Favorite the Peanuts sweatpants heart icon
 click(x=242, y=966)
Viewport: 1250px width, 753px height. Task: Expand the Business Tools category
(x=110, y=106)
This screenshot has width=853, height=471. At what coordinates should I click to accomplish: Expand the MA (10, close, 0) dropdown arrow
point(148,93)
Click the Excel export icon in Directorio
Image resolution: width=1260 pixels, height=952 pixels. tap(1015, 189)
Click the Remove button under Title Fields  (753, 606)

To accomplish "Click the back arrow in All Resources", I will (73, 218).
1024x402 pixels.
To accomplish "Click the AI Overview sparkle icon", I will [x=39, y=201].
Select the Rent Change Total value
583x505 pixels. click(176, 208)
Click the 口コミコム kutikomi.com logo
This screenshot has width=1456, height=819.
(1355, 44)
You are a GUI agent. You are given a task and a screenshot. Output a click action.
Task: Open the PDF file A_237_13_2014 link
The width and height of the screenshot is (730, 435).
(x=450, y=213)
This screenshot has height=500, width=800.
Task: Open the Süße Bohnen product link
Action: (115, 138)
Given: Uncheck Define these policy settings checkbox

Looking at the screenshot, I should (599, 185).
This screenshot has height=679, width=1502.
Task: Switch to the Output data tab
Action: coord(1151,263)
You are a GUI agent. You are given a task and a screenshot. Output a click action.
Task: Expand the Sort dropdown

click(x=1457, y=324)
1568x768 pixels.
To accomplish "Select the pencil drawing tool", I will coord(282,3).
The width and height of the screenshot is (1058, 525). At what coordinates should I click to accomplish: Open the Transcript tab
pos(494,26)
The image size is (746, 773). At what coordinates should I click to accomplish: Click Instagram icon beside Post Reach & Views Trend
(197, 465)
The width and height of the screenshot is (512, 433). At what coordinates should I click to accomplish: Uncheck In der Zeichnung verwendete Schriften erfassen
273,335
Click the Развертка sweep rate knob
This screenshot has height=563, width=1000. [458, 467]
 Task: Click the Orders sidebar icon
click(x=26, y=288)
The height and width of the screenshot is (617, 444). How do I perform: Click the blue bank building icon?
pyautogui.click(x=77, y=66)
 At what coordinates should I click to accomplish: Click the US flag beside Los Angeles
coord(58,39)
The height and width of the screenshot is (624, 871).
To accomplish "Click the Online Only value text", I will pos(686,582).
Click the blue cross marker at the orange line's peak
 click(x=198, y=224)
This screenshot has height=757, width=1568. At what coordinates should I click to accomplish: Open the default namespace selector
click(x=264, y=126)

────────────────────────────────────────

Which lines of the listing contain the word "will"? Copy each of them.

- [WRITTEN SOLUTION]
To accomplish "Click the back arrow in All Resources", I will (73, 218).
To accomplish "Click the AI Overview sparkle icon", I will [x=39, y=201].
To accomplish "Select the pencil drawing tool", I will coord(282,3).
To accomplish "Click the Online Only value text", I will pos(686,582).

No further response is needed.